Transcribe each entry below exactly. Pictures do not go in the copy.

**Listed records**:
============================================================

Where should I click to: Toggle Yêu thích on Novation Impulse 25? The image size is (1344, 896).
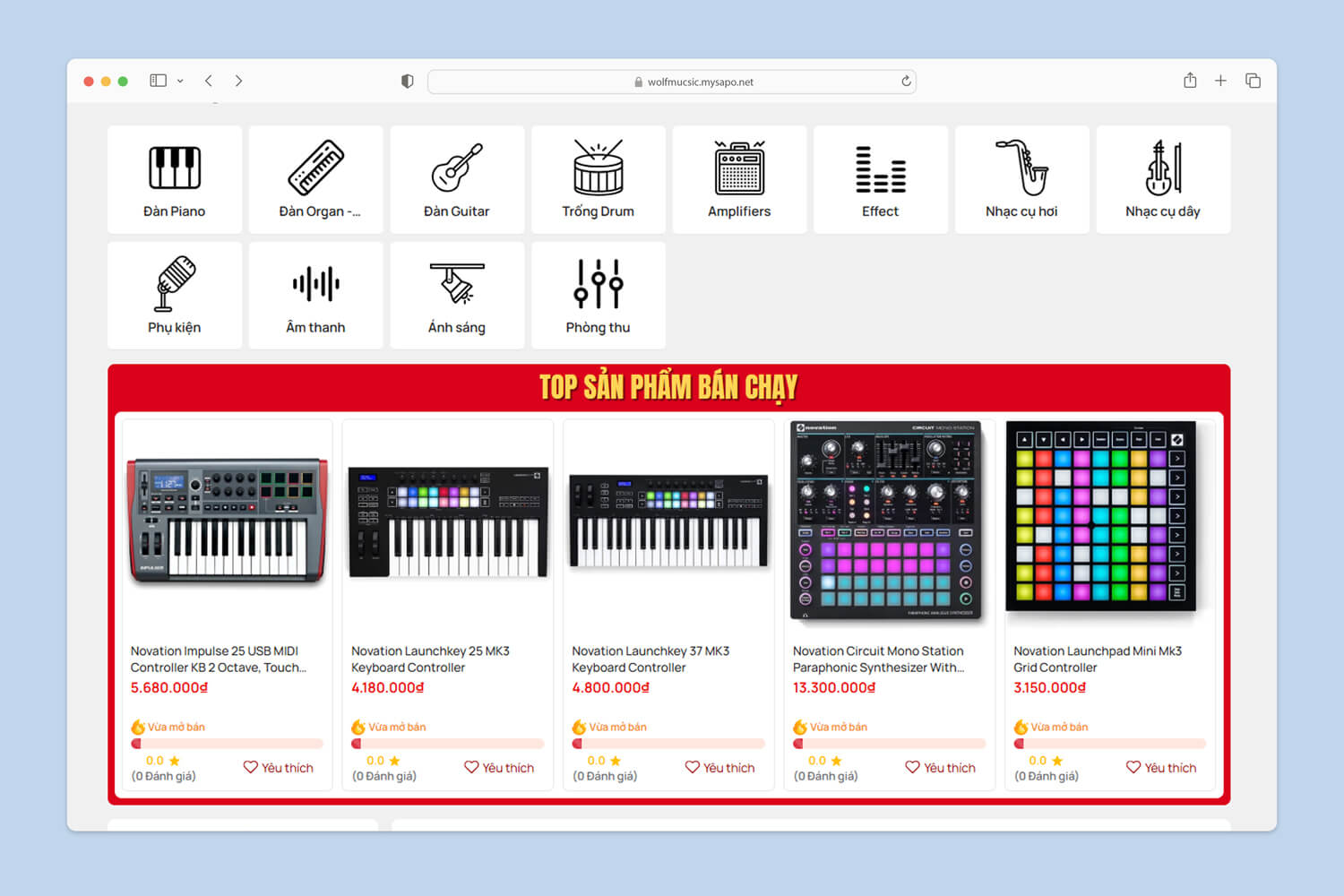278,768
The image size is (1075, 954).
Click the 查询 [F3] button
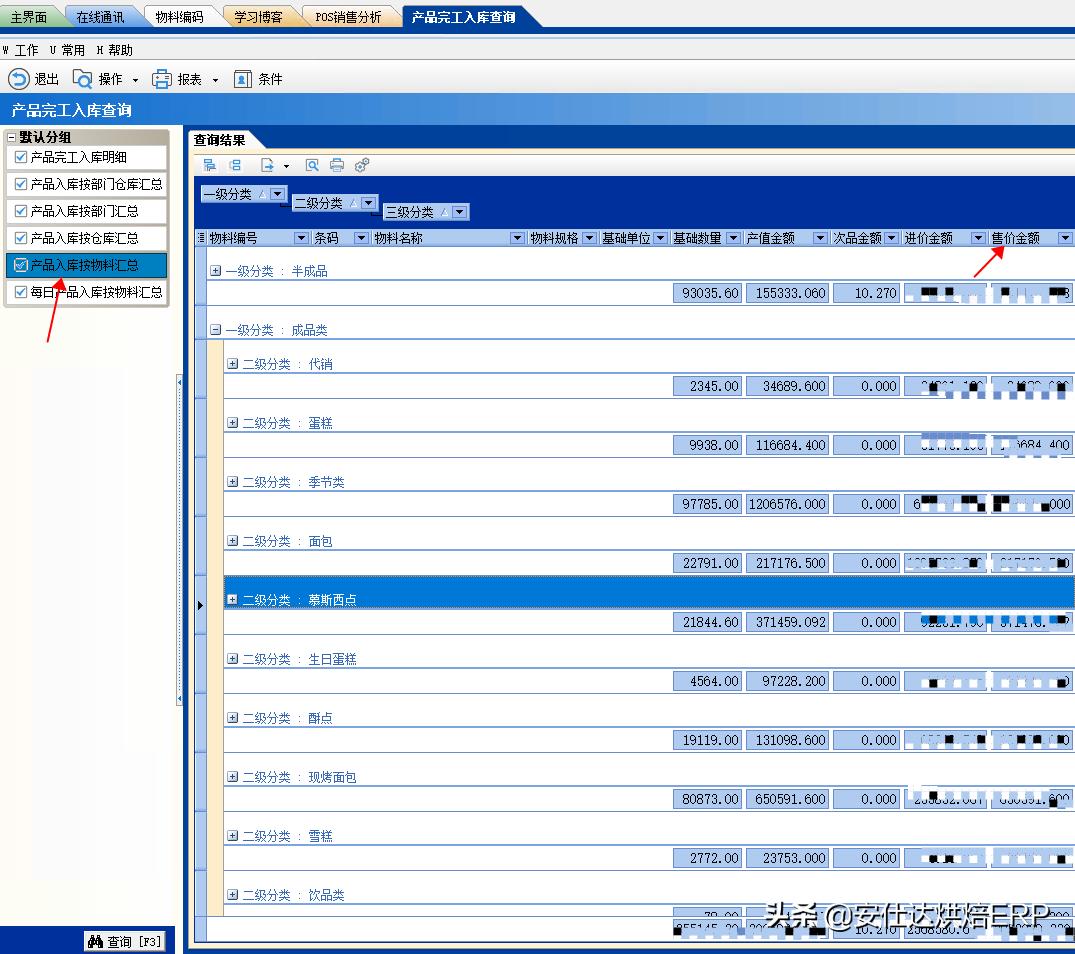pyautogui.click(x=125, y=941)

============================================================

**Expected answer**:
Where should I click to: Toggle Yêu thích on Novation Impulse 25? The image size is (1344, 896).
278,768
The image size is (1075, 954).
Click the 查询 [F3] button
pyautogui.click(x=125, y=941)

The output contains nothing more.